The extent and cost in human lives of medical errors—and how health information technology can make a dent in the problem—remains difficult to determine. But most experts in the industry confirm that it remains a vexing problem that’s becoming more difficult to solve as treatment and delivery increase in complexity.
The newest study to assess the degree of medical errors, recently published in the British Medical Journal, comes from Johns Hopkins University School of Medicine, which estimated that more than 251,000 people die annually from medical errors in U.S. hospitals. That would make it the third leading cause of death in the U.S., exceeded only by heart disease and cancer.
Healthcare information technology is but one tool that can be used to address medical errors that have serious consequences for patients, experts note, through the use of technology such as clinical decision support and bar-coding. However, IT also can contribute to medical errors, often the result of human error, workflow issues, communication challenges and other issues. HIT further has been cited as causing patient safety concerns, most recently by the ECRI Institute.
The Johns Hopkins study is an attempt to provide updated metrics on the extent of the problem. It notes that a commonly referenced study on medical errors, the pivotal 1999 Institute of Medicine report “is limited and outdated.” That study, which estimated medical errors caused 44,000 to 98,000 deaths annually, was based upon a 1984 Harvard Medical Practice Study and a 1992 study in Utah and Colorado.
Despite the prominence and frequent reference of the IOM report, subsequent research has suggested that the IOM report “underestimates the magnitude of the problem.” The Johns Hopkins study bases its estimates on four more recent studies, conducted from 2000 to 2008. Those studies extrapolate results to estimate a range of medical error-caused deaths from 135,000 to 400,000 annually.
“We calculated a mean rate of death from medical error of 251,454 a year using the studies reported since the 1999 IOM report and extrapolating to the total number of US hospital admissions in 2013,” the authors write in explaining their methodology.

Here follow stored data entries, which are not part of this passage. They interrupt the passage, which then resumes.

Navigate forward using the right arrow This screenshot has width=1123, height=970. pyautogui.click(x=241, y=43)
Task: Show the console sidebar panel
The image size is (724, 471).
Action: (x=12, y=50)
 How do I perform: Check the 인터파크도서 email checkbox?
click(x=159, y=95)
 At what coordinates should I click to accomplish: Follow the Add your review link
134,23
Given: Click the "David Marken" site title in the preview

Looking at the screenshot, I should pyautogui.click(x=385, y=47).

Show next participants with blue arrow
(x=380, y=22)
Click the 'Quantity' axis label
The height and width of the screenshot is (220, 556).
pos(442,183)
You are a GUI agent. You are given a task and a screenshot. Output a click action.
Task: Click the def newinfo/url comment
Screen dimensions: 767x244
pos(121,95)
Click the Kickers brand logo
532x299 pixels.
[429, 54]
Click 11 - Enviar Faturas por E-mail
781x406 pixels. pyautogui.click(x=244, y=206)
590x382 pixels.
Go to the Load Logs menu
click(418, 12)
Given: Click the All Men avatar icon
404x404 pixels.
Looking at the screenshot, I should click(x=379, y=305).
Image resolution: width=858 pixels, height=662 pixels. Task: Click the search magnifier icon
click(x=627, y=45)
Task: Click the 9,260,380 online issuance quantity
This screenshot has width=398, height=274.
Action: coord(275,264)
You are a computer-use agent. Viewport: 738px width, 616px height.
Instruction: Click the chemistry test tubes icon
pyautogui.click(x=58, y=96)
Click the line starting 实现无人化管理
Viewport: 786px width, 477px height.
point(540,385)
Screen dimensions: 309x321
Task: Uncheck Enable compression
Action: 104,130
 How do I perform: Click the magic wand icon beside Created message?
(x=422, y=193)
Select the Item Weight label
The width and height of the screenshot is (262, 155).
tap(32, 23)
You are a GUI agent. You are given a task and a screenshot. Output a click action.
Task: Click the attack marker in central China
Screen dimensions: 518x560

Many causes of medical error exist, and one of the main contentions of the study’s authors is that further study of life-threatening errors is hampered by a lack of data on medical errors as causes of death. Death certificates, authors note, ask for a cause of death, but only seek to know the medical disease to which a death is attributed, and not whether a medical error caused or abetted a patient’s demise.
“We believe this understates the true incidence of death due to medical error because the studies cited rely on errors extractable in documented health records and include only inpatient deaths,” they write. “Although the assumptions made in extrapolating study data to the broader U.S. population may limit the accuracy of our figure, the absence of national data highlights the need for systematic measurement of the problem.”
Also, industry reliance on coding of diseases with systems such as ICD-10 lead to lack of data on medical errors, the study notes. “The ICD-10 coding system has limited ability to capture most types of medical error,” researchers conclude. “At best, there are only a few codes where the role of error can be inferred, such as the code for anticoagulation causing adverse effects and the code for overdose events. When a medical error results in death, both the physiological cause of the death and the related problem with delivery of care should be captured.”
Improved data sharing can advance science in finding causes for medical errors and focusing efforts on eliminating them, “in the same way as clinicians share research and innovation about coronary artery disease, melanoma and influenza.”
Response to the Johns Hopkins report didn’t deny the extent of the problem, but noted the complexity of solving it. Rick Pollack, president and CEO of the American Hospital Association, said much progress has been made since 2008, the latest year on which the BMJ cited data. Deaths from hospital-acquired conditions have declined 17 percent since then.
HIT executives are getting involved in efforts to reduce medical errors, says Marc Probst, CIO at Intermountain Healthcare and board chair of the College of Healthcare Information Management Executives. But he also acknowledges some of the challenges facing IT executives in assuring patient safety in hospital settings.
Probst highlights a CHIME initiative to create a national patient identification system, citing a 2012 study of CHIME members that found 20 percent of survey respondents could attribute at least one adverse medical event to patient identification matching mistakes.
However, implementing IT in healthcare settings is not a panacea, and often involves significant cross-department coordination and cooperation. For example, a 2012 CHIME case study on Cook Children’s Medical Center implementing a bedside medication verification system using bar-coding technology involved careful coordination between information technology, pharmacy, nursing, administration and medical staff.
And while clinical decision support systems can prove helpful, there’s also data that too many alerts are dulling clinicians’ response to them across the board—including those that may have a direct bearing on a needed intervention that could save a life.
“The BMJ authors recommend making errors more visible,” says a spokeswoman from AMIA, a professional organization representing informaticists. “But not all medical errors are fatal, and not all potential errors are of equal value in potential lethality. So making errors more visible may not necessarily be helpful in reducing deaths, unless systems can distinguish the probabilities related to the error type and help clinicians respond more quickly to the error type.”